- **What you have to do**
All of the data should be restated word for word, with the pictures omitted.

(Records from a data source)
================================
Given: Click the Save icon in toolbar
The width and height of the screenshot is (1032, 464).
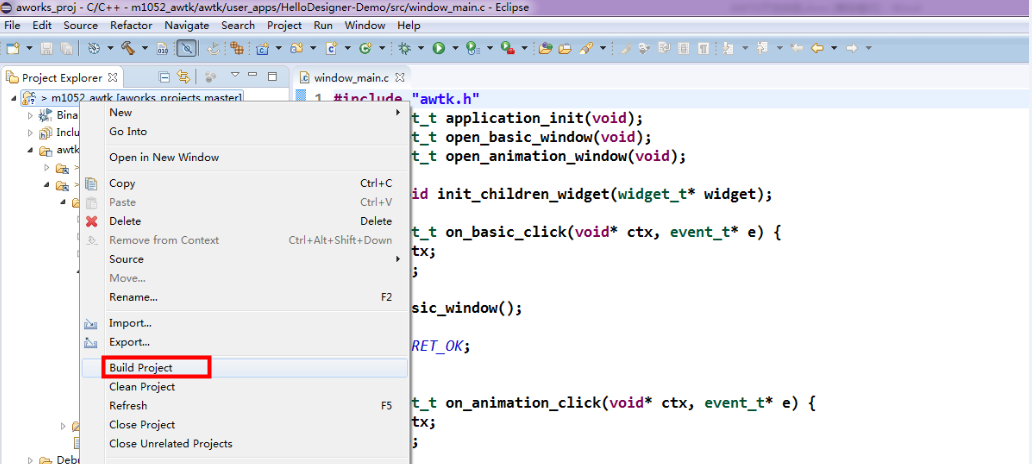Looking at the screenshot, I should (46, 47).
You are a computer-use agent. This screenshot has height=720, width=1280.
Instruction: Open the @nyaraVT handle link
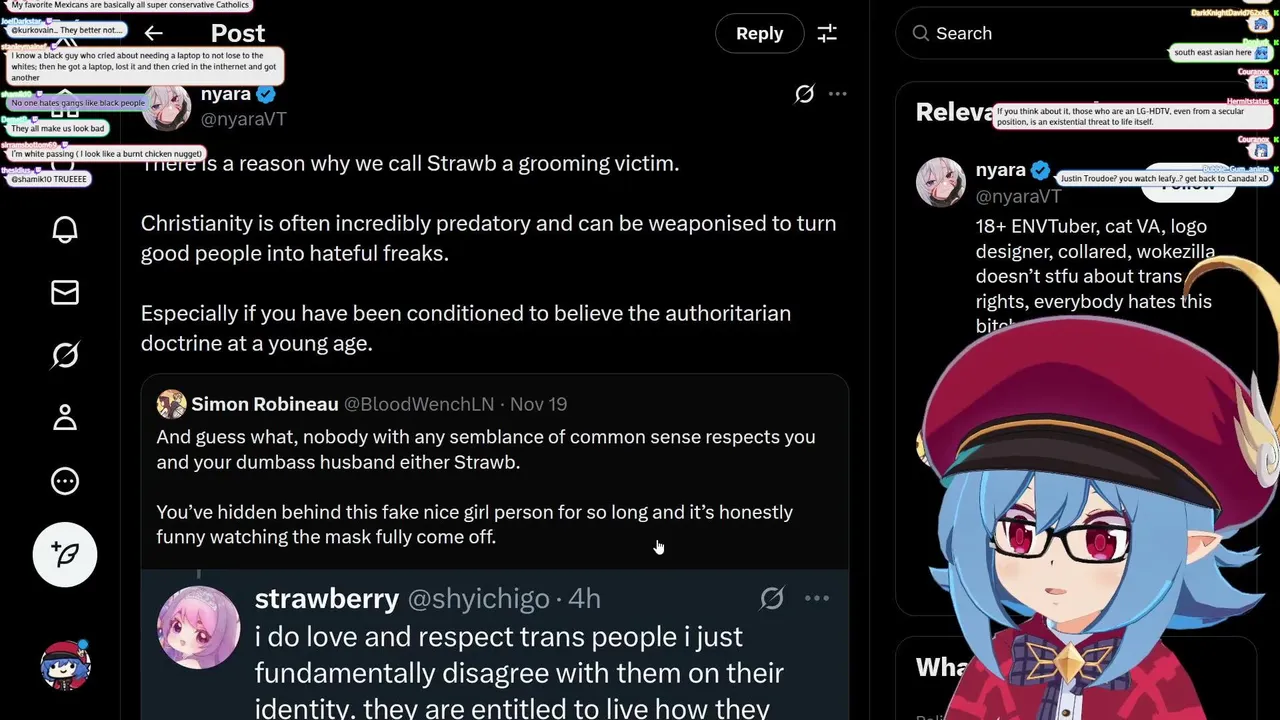click(243, 119)
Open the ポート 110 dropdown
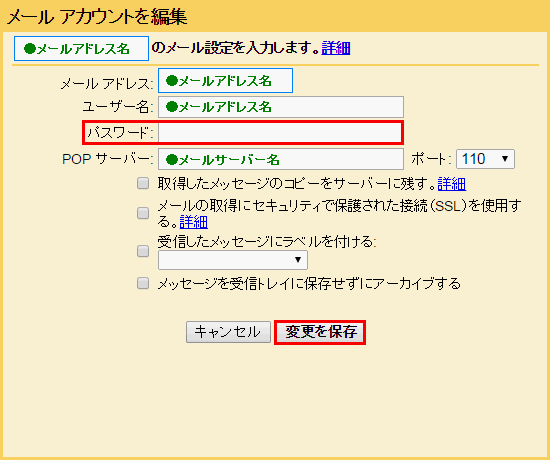Viewport: 550px width, 460px height. coord(485,159)
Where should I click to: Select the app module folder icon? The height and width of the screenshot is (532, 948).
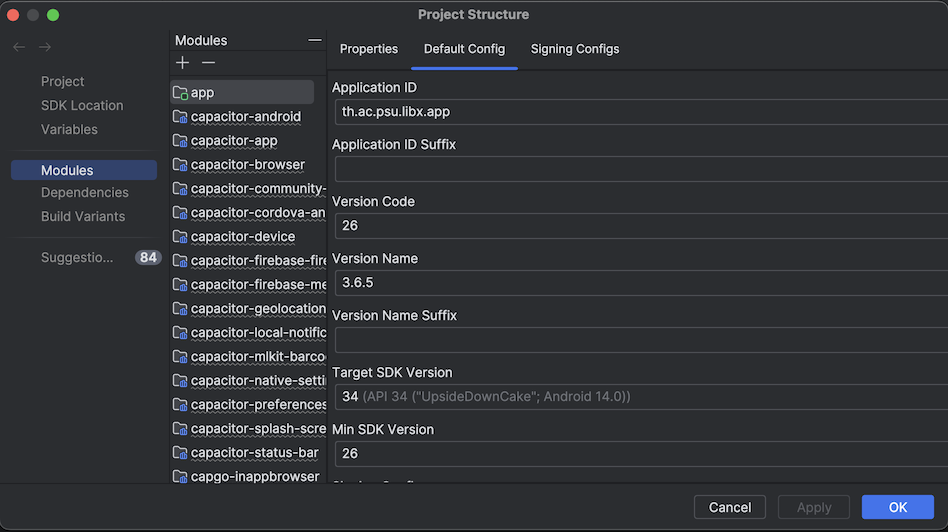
================================
- **Written reply**
Given: Click the Save icon in toolbar
The width and height of the screenshot is (1032, 464).
Looking at the screenshot, I should (46, 47).
You are a computer-use agent. This screenshot has height=720, width=1280.
Instruction: Open the @nyaraVT handle link
click(243, 119)
Open the ポート 110 dropdown
Viewport: 550px width, 460px height. coord(485,159)
Where should I click to: Select the app module folder icon? The height and width of the screenshot is (532, 948).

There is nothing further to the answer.